NATIONAL HARBOR, Md. — French far-right leader Jordan Bardella on Friday canceled his planned remarks here at the Conservative Political Action Conference after Steve Bannon, the former adviser to President Donald Trump who is now popular conservative podcast host, made a hand gesture that some said appeared to be a Nazi salute.
"Yesterday, while I was not present in the room, one of the speakers out of provocation allowed himself a gesture alluding to Nazi ideology. I therefore took the immediate decision to cancel my speech that had been scheduled this afternoon," Bardella said in a statement to French media outlets.
The controversy comes a month after Elon Musk was accused of giving a Nazi salute at one of Trump's inauguration events, further embroiling conservatives in a debate about whether their leaders are intentionally paying homage to a brutal regime responsible for the systemic murder of millions of Jews in the 1940s.
It's also the most recent incident at CPAC where an attendee appeared to reference Nazi ideology.
Bannon's incident came Thursday, when he spoke to the crowd of conservative activists.
"The only way they win is if we retreat," Bannon said at the end of his speech. "And we're not going to retreat. We're not going to surrender. We're not going to quit. Fight, fight, fight!"
He then extended his right arm.
In an interview with NBC News Thursday at the conference, Bannon denied that the gesture was a salute.
"I do that all the time. I wave to my crowd, because it's all about them," Bannon said, saying the controversy was a distraction from the substance of his speech.
"The only thing it's done is made the speech even bigger," he added. "But the guy in France, you need to be combat-hard. He's just a p---y."
"MAGA will never support him. ... He's a pretty boy," Bannon added, referring to Bardella. "He's never going to be able to lead France if you're afraid by the mainstream media."
The National Rally did not respond to a request for comment for this story.
At the conference, the gesture drew a muted response from attendees. The crowd registered no notable additional reaction to the gesture. Many attendees in line for a meet-and-greet with Bannon Friday had either not watched Bannon's speech, or had seen it and thought calling it a salute was incorrect framing or leftist-trolling.

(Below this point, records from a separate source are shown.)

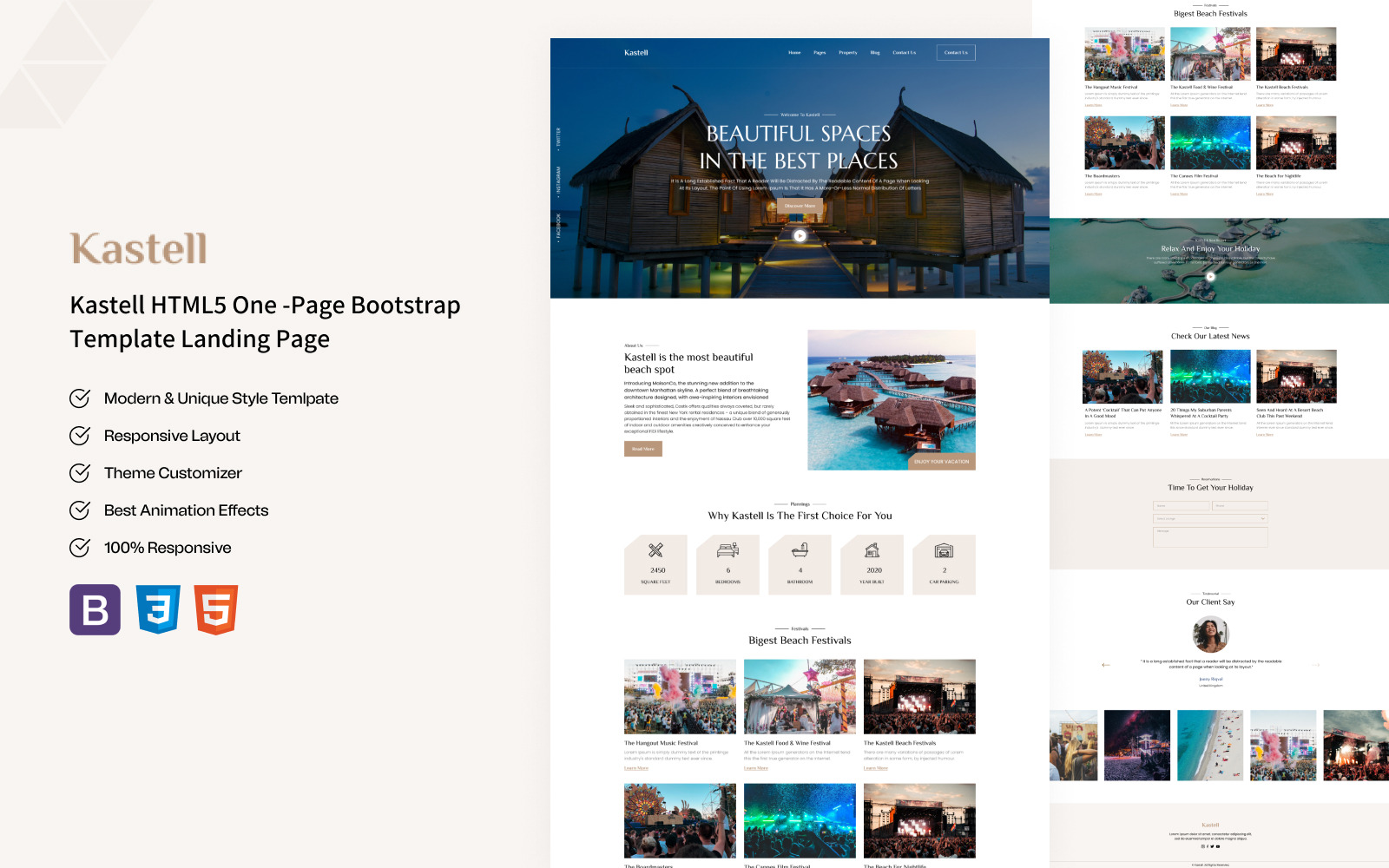Click checkmark beside Best Animation Effects
This screenshot has width=1389, height=868.
click(x=80, y=510)
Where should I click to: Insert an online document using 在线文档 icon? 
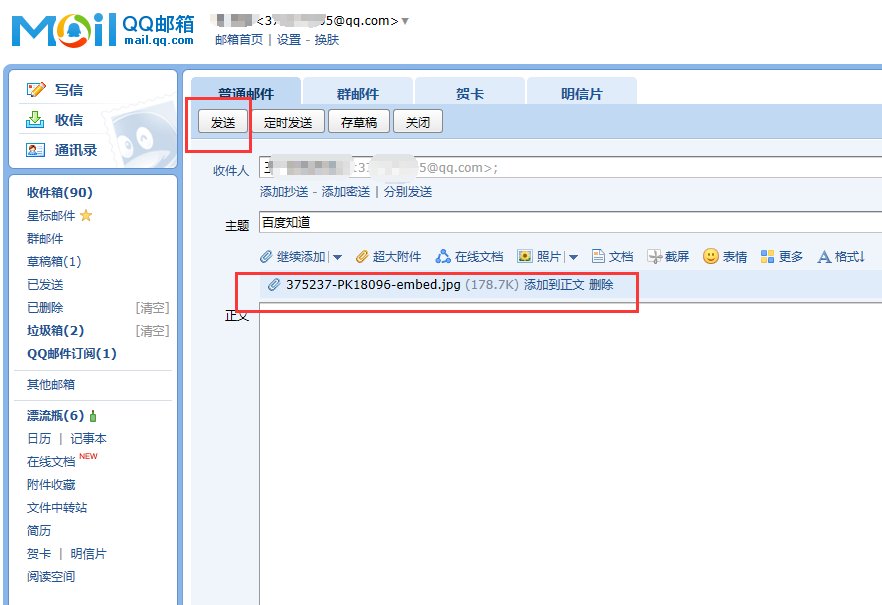click(440, 255)
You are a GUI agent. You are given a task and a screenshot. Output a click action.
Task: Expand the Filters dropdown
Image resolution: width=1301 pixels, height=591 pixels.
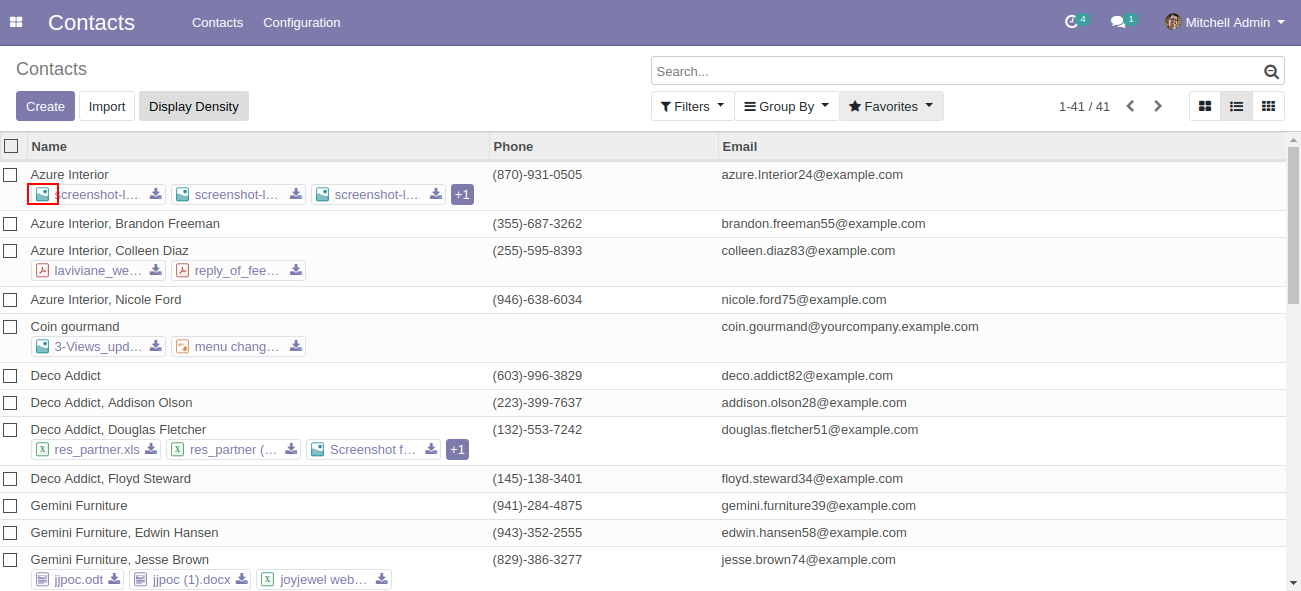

Greg Conte, a national socialist who attended the deadly 2017 Unite the Right rally in Charlottesville, Virginia, said afterward in the conference lobby that speakers like Musk and Bannon who have used the gesture are virtue-signaling, calling the conference "zio-conservative" and criticizing its support of Israel.
"Any 'Nazi salute' by Bannon, Musk or any other capitalist oligarch is stupid posturing," Conte said.

Musk, a tech billionaire who has become a force with conservative Trump supporters even as he has at times quarreled with Bannon, later joked about his own controversy and mocked those who said he had referenced Nazism.
“Frankly, they need better dirty tricks,” Musk posted on X at the time. “The ‘everyone is Hitler’ attack is soooo tired.”
Bardella has been president of the far-right National Rally (RN) since 2022. He has both expressed support for Trump in the past but also signaled that support has limitations.